Start of Document extract
Born: 1958, United States
Died: NA
Country most active: United States
Also known as: NA
The following is republished from the U.S. National Library of Medicine. This piece falls under under public domain, as copyright does not apply to “any work of the U.S. Government” where “a work prepared by an officer or employee of the U.S. Government as part of that person’s official duties” (See, 17 U.S.C. §§ 101, 105).
1994: Dr. Lori Arviso Alvord was the first Navajo woman to be board certified in surgery.
Biography
Dr. Lori Arviso Alvord bridges two worlds of medicine—traditional Navajo healing and conventional Western medicine—to treat the whole patient. She provides culturally competent care to restore balance in her patients’ lives and to speed their recovery.
As a Stanford-trained surgeon, she developed her technical and clinical skills. Alvord was the first Navajo woman to be board certified in surgery. But when she returned to the New Mexico reservation to work in a Navajo community she discovered, she says, that “although I was a good surgeon, I was not always a good healer. I went back to the healers of my tribe to learn what a surgical residency could not teach me. From them I have heard a resounding message: Everything in life is connected. Learn to understand the bonds between humans, spirit, and nature. Realize that our illness and our healing alike come from maintaining strong and healthy relationships in every aspect of our lives.”
Surgery can remedy many ills, but as Alvord worked with her Navajo patients she learned that modern scientific medicine by itself could not reestablish the missing harmony in their health. Navajo healers (hataalii) use song, symbols (such as corn pollen, eagle feathers, masks of the Navajo gods, and sand paintings), and ceremony with their patients, and involve family and neighbors in the process. The psychological and spiritual comfort thus provided can prepare patients for surgery, childbirth, or chemotherapy, for example, and speed their recovery afterwards.
Dr. Alvord is still a surgeon, but she tries to heal, not just fix, her patients by working with families, other practitioners, and constant cultural awareness. She looks for the places in the patient’s life, relationships (both personal and with health care providers), and environment where things are out of balance. “Hospitals need to have places where you can see trees and grass and sky and sun… animals nearby, and not just for children and the elderly. Beauty is so important—artwork on the walls, gardens, outdoor porches with a view. A hospital should also have the right smells, the right foods, the right sounds, the things in life that soothe us. We should also avoid the things that are wrong, that cause stress—no harsh sounds, no bright lights, no invasive overhead paging.”
In Alvord’s New Mexico house, her two worlds sit side by side: a beeper on the table, a cell phone on its charger, and a stack of medical journals that share space with a handmade wood and leather cradleboard. A menagerie of bear fetishes inhabits the mantelpiece.
End of Document extract
__Required work__.
[a] List every symbol that the Lori Arviso Alvord biography says Navajo healers use with their patients.
[b] According to the Lori Arviso Alvord biography, in what year did she become the first Navajo woman to be board certified in surgery?
[c] Reproduce the Lori Arviso Alvord biography without changes, from "Born: 1958, United" down to "speed their recovery.".
The material after this point is not needed for any of the work on the Lori Arviso Alvord biography.
Start of Excerpted records
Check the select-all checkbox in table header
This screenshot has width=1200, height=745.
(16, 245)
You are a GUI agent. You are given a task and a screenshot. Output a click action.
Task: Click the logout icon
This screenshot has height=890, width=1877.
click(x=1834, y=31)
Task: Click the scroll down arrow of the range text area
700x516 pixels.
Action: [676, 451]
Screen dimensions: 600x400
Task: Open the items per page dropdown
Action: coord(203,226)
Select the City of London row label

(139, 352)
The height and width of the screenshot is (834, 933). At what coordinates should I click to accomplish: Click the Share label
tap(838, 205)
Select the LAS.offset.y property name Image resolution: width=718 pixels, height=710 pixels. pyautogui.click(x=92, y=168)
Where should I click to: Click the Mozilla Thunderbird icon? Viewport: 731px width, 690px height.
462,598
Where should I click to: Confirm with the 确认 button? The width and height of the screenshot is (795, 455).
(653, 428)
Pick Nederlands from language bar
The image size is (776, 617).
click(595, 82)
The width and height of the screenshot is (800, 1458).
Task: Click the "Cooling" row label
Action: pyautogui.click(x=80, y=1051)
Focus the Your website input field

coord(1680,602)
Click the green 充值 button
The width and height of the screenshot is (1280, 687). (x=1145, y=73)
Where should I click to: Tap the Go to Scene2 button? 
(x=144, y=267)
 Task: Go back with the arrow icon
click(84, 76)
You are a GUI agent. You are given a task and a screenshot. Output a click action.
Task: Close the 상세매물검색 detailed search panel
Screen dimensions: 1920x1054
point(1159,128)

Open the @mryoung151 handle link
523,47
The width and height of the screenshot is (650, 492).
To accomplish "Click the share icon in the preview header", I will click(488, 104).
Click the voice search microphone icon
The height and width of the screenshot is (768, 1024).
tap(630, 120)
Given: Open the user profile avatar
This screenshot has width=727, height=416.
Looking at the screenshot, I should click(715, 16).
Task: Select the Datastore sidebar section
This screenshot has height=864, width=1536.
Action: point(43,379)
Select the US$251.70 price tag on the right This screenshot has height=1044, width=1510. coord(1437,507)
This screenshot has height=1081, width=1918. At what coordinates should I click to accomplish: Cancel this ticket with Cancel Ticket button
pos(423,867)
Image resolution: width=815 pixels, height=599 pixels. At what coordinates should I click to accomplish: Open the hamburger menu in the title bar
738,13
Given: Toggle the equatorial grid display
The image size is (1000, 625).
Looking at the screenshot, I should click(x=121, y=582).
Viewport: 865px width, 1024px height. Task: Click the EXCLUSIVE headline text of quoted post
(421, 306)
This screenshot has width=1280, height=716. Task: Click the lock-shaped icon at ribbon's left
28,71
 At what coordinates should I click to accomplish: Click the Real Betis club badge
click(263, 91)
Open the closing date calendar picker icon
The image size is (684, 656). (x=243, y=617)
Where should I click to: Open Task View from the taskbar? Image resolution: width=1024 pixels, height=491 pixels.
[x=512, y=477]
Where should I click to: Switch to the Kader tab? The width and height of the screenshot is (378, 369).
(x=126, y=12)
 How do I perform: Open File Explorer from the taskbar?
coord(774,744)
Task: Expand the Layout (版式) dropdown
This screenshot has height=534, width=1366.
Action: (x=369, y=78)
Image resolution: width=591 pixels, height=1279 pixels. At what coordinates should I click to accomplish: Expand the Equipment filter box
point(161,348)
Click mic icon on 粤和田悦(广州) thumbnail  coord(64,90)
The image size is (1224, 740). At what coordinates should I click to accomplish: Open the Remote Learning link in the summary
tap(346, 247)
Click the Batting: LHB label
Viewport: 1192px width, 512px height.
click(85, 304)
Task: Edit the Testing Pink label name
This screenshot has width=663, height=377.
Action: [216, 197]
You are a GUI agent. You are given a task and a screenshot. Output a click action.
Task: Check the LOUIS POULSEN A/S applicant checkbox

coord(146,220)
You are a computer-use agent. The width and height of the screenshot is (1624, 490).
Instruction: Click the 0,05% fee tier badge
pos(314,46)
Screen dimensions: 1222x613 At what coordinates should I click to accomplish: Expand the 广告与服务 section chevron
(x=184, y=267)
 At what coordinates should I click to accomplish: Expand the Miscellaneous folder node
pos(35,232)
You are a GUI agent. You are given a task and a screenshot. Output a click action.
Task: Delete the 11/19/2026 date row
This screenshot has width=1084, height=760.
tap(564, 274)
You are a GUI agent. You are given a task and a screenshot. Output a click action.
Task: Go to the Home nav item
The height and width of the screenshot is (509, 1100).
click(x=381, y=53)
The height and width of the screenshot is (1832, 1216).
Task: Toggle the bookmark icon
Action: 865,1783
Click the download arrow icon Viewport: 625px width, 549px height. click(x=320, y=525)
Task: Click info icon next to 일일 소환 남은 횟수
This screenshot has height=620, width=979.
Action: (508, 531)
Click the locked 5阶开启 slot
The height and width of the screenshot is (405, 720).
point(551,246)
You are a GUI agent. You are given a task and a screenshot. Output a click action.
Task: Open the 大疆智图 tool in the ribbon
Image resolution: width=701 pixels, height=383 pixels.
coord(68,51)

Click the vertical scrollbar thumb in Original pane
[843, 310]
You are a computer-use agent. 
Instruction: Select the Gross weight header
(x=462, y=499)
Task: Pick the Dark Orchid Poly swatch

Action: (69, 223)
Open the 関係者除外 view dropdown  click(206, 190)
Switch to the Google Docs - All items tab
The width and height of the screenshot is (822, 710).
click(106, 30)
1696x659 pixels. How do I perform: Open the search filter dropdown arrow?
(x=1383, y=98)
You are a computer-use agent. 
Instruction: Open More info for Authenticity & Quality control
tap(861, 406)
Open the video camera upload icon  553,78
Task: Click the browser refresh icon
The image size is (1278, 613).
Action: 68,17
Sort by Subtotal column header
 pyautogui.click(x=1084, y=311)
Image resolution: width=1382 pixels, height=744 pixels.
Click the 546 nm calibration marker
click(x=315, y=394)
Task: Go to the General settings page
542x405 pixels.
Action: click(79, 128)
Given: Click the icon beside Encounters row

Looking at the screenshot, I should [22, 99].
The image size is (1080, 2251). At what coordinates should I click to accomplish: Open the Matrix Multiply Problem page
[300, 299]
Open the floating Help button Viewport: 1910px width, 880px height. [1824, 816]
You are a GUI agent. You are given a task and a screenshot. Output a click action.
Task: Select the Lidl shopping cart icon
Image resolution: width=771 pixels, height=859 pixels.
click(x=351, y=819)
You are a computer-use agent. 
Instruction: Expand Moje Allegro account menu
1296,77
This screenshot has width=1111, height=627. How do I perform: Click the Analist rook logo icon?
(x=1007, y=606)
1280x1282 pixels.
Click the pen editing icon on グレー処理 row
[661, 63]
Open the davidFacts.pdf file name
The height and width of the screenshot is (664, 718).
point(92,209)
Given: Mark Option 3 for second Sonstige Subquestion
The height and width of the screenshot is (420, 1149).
End of Excerpted records
__Answers__.
[a]
- corn pollen
- eagle feathers
- masks of the Navajo gods
- sand paintings

[b] 1994

[c]
Born: 1958, United States
Died: NA
Country most active: United States
Also known as: NA
The following is republished from the U.S. National Library of Medicine. This piece falls under under public domain, as copyright does not apply to “any work of the U.S. Government” where “a work prepared by an officer or employee of the U.S. Government as part of that person’s official duties” (See, 17 U.S.C. §§ 101, 105).
1994: Dr. Lori Arviso Alvord was the first Navajo woman to be board certified in surgery.
Biography
Dr. Lori Arviso Alvord bridges two worlds of medicine—traditional Navajo healing and conventional Western medicine—to treat the whole patient. She provides culturally competent care to restore balance in her patients’ lives and to speed their recovery.